In this case, we are starting from node 1, and the algorithm proceeds to visit the neighbor node 2, the process repeats for nodes 3 and 4 until node 5 where there are no longer new unvisited nodes, that's the moment our algorithm returns to node 4 and chooses another route, in this case, node 6. Once the algorithm reaches node 6 there are no longer new unvisited nodes so the search terminates. The time complexity of DFS is O(n+m) where n is the number of nodes and m is the number of edges.

Implementation

DFS can be very easy and convenient to implement using recursion, the main idea is that you define a function that receives the current node and marks it as visited, then checks for all of the adjacent nodes to that node and sends the same function with those nodes as long as they are not visited.

#include <iostream>
#include <vector>
using namespace std;

int n, k;
vector<vector<int>> GRAPH;
vector<bool> visited;

void DFS(int current) {
  visited[current] = 1; // marking the active node as visited
  cout << "currently on:" << current << endl;
  for (auto node : GRAPH[current]) // iterate through all of it's neighboors 
    if (!visited[node]) DFS(node); // send DFS if it's a new node
}

int main() {
  cin >> n >> k;
  GRAPH.resize(n + 1);
  visited.resize(n + 1);
  for (int i = 0; i < k; i++) {
    int a, b;
    cin >> a >> b;
    GRAPH[a].push_back(b);
    GRAPH[b].push_back(a);
  }

  DFS(1); // starting algorithm from node 1
  return 0;
}

In the code cell above you can see the implementation using an adjacency list to represent the graph and a simple vector of booleans to keep track of the visited nodes. In this case, we are sending the DFS algorithm starting from node 1 but you can try and make the algorithm start from a different node to see what the output is.
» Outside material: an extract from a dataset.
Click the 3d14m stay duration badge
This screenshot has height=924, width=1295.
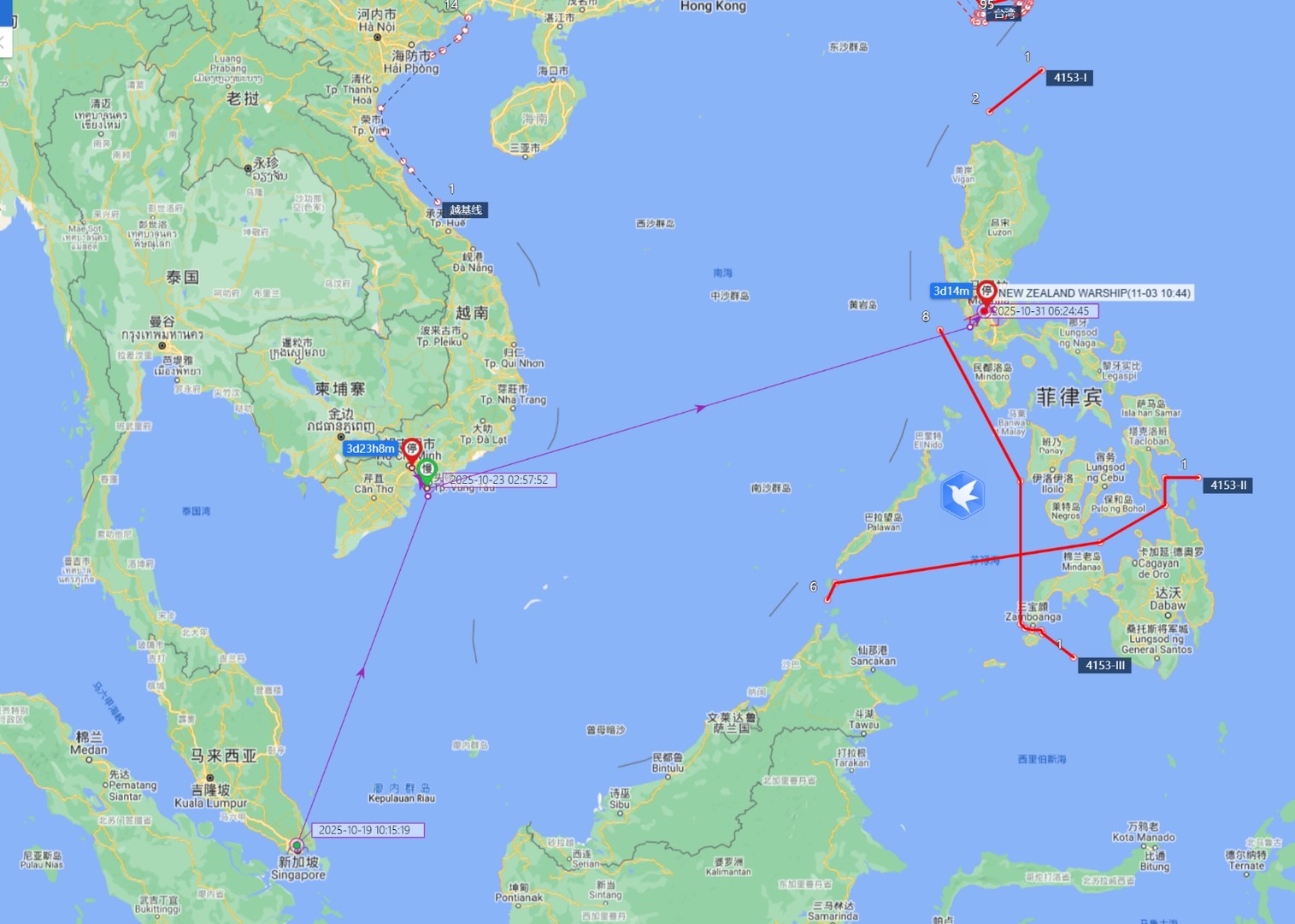(951, 291)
Breadth-first search (BFS)

Breadth-first search is also a traversal algorithm that is very commonly used for searching a node, finding the shortest path in a graph, and for simulations. BFS visits all the nodes but in increasing order based on their distance from the starting node, because of this, BFS can help us calculate the distance from the starting node to all other nodes.

BFS visualization

Let's see what a BFS algorithm would look like on our example graph.

BFSanimation.gif

Just like a DFS, BFS starts from a specified node, and from there visits ALL of the nodes that are exactly 1 node away, once all nodes of that level are visited, the algorithm continues with the second level and this process continues until all levels are visited.
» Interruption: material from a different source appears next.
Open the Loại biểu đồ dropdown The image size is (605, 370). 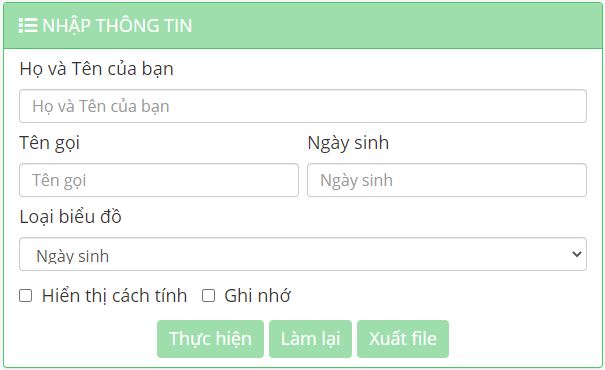coord(303,254)
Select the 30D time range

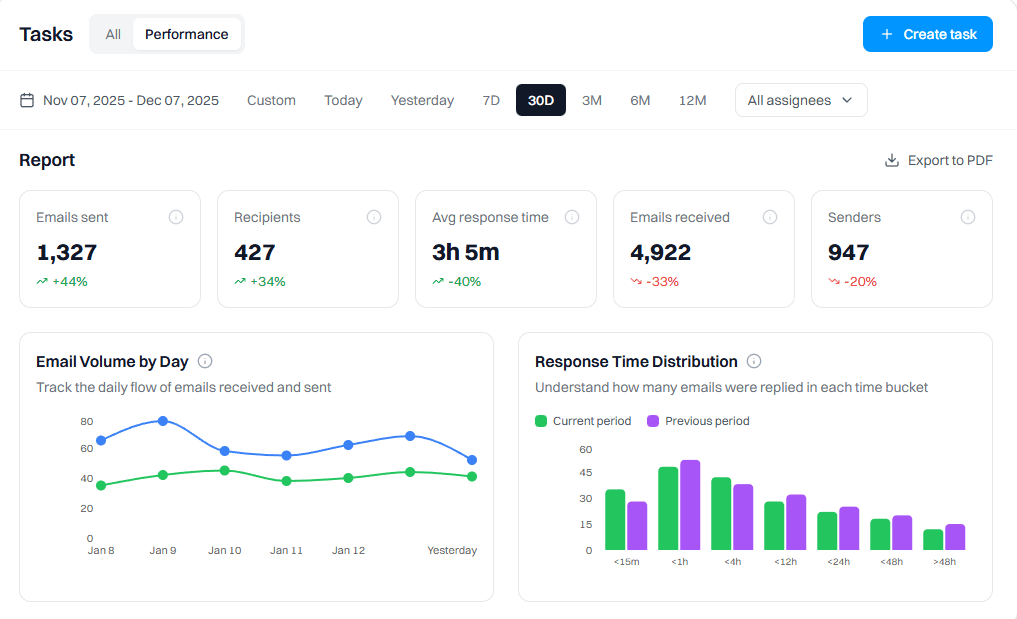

The time complexity of BFS is O(n+m) exactly the same as DFS.

Implementation

The implementation of a BFS algorithm is not as simple as with the DFS but in this section, we'll see the most typical method that is based on a queue of nodes. The algorithm works as follows: First, we define a queue of nodes, I normally like to name it "BFS", and we push the origin (starting node). Here is the interesting part: while the queue is not empty, we are going to save the front of the queue and remove it no matter what, then we check all of the adjacent nodes to that saved node and push them to the queue but only if they are not visited, this process is going to repeat until the queue is empty.
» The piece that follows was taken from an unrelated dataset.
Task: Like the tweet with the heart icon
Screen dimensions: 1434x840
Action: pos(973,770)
If you don't know what a queue is, check out this section on my post about stacks and queues: blog.garybricks.com/stacks-and-queues-a-beg.. just understand the main idea and come back here since we are going to use c++ handy implementation.

#include <iostream>
#include <queue>
#include <vector>

using namespace std;

int main() {
  int n, k;
  cin >> n >> k;
  vector<vector<int>> GRAPH(n + 1);
  vector<int> distance(n + 1, -1);
  for (int i = 0; i < k; i++) {
    int a, b;
    cin >> a >> b;
    GRAPH[a].push_back(b);
    GRAPH[b].push_back(a);
  }
  queue<int> BFS;
  BFS.push(1);
  distance[1] = 0;
  while (!BFS.empty()) {
    int current = BFS.front();
    BFS.pop();
    cout << "currently on:" << current << endl;
    for (auto node : GRAPH[current])
      if (distance[node] == -1) {
        distance[node] = distance[current] + 1;
        BFS.push(node);
      }
  }

  for (int i = 1; i <= n; i++)
    cout << "Node:" << i << " is " << distance[i]
         << " nodes away from node 1\n";
  return 0;
}

In the code cell above you can see my implementation in c++ using an adjacency list to represent the graph, notice how instead of using a vector of bools to see if a node has been visited we use a vector of ints to save the "distance" to node 1. For this case, I decided to initialize that distance vector with -1, "-1" is going to represent a node that has not been visited. Just like DFS, try to change the origin to see what the output is.

DFS, BFS - Practice

In this section, we'll see some competitive programming problems I've faced and how they were solved using a DFS or BFS algorithm, at the same time we dive a little deeper into the topic and learn new things, read the problems and try to solve them by yourself, don't worry, the solutions are at the end of this section.

1 - Escape The Maze

Given a Matrix of characters representing a maze, where "*" represents a wall, "E" represents the entry to the maze, and "X" the exit, print whether is possible or not to reach "X" starting from "E" through the empty spaces. Examples:

MazeExamples.png

2 - Water Puddles

Given a Matrix of characters of size n * m in which "w" represents water and "L" represents land, output how many puddles of water are on the map and the size of the biggest one.

IMPORTANT NOTES:

A puddle is considered valid if it's completely surrounded by land, this means that any body of water touching the edges of the map does not count as a puddle.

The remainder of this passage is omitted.